Under the Bambu MUD Agreement, what is the franchisee obligated to do regarding indemnification of Bambu and its representatives?
Bambu Franchise · 2025 FDDAnswer from 2025 FDD Document
- 7.2. Indemnification. Franchisee shall indemnify and hold harmless Bambu and its officers, directors, members, managers, agents and representatives ("Indemnified Parties") from all fines, suits, proceedings, claims, demands or actions of any kind or nature, including reasonable attorneys' fees, from anyone whomsoever, directly or indirectly, arising or growing out of, or otherwise connected with Franchisee's activities, actions or failure to act, under this MUD Agreement or Franchisee's operation of its shoppes developed under this MUD Agreement. For purposes of this indemnification, claims shall mean and include all obligations, actual and consequential damages and costs reasonably incurred in the defense of any claim against the Indemnified Parties, including, without limitation, reasonable accountants', attorneys' and expert witness fees, costs of investigation and proof of facts, court costs, other arbitration or litigation expenses and travel and living expenses. Bambu shall have the right to defend any such claim against it. This indemnity shall continue in full force and effect subsequent to and notwithstanding the expiration or termination of this MUD Agreement.
Source: Item 23 — Receipts (FDD pages 52–209)

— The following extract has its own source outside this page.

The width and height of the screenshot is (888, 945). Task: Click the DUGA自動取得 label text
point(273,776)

What This Means (2025 FDD)
According to Bambu's 2025 Franchise Disclosure Document, the MUD (Multi-Unit Development) Agreement stipulates that the franchisee must indemnify and hold harmless Bambu and its representatives. This includes Bambu's officers, directors, members, managers, agents, and representatives, collectively referred to as "Indemnified Parties." The franchisee's indemnification extends to all fines, suits, proceedings, claims, demands, or actions of any kind, including reasonable attorneys' fees. These liabilities must arise directly or indirectly from the franchisee's activities, actions, or failure to act under the MUD Agreement, or from the operation of their shoppes developed under the MUD Agreement.

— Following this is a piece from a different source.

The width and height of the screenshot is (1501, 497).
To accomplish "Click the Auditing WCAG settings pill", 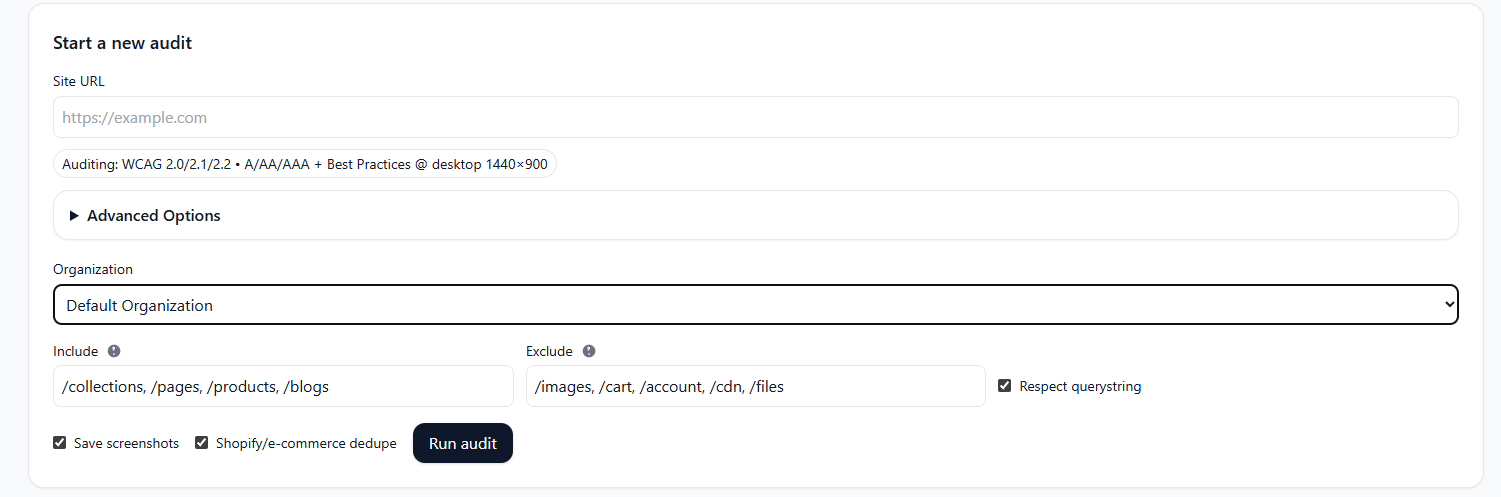I will 305,164.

For the purposes of this indemnification, "claims" encompass all obligations, actual and consequential damages, and costs reasonably incurred in defending against any claim against the Indemnified Parties. This includes, but is not limited to, reasonable accountants', attorneys', and expert witness fees, costs of investigation and proof of facts, court costs, other arbitration or litigation expenses, and travel and living expenses. Bambu retains the right to defend any such claim against it.

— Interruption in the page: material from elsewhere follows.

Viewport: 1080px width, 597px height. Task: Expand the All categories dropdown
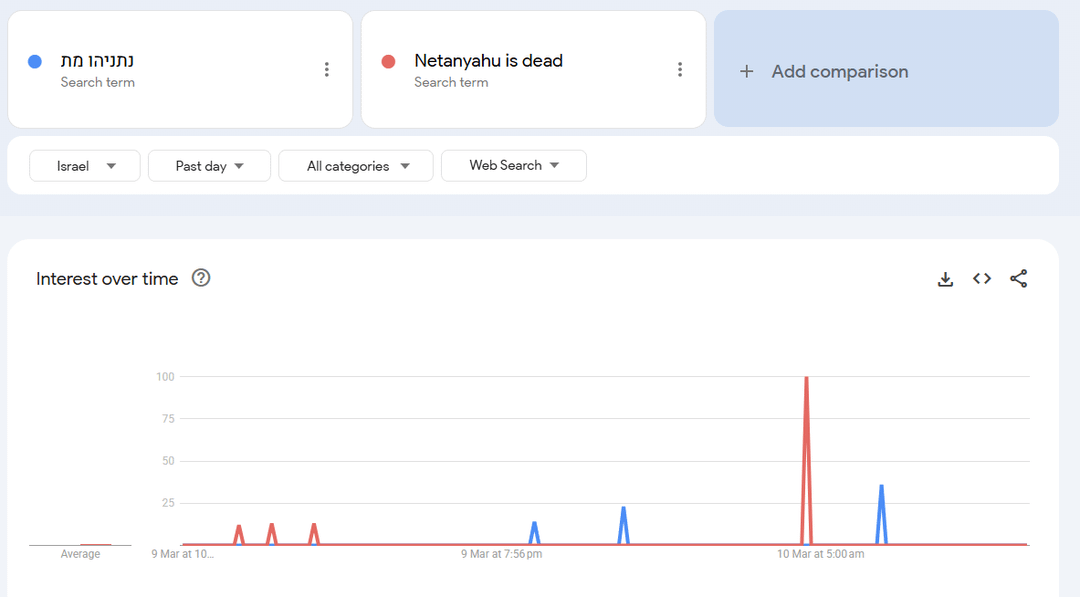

This indemnification obligation remains in full effect even after the expiration or termination of the MUD Agreement. This means that even if the agreement ends, the franchisee is still responsible for covering any liabilities that arise from their actions during the term of the agreement. This is a significant responsibility for the franchisee, as it could potentially involve substantial financial burdens depending on the nature and extent of any claims or legal actions brought against Bambu or its representatives due to the franchisee's operations.
In essence, this clause protects Bambu from liabilities resulting from the franchisee's actions or inactions related to the developed shoppes. Prospective franchisees should carefully consider the potential financial implications of this indemnification clause and consult with legal counsel to fully understand their obligations and potential risks.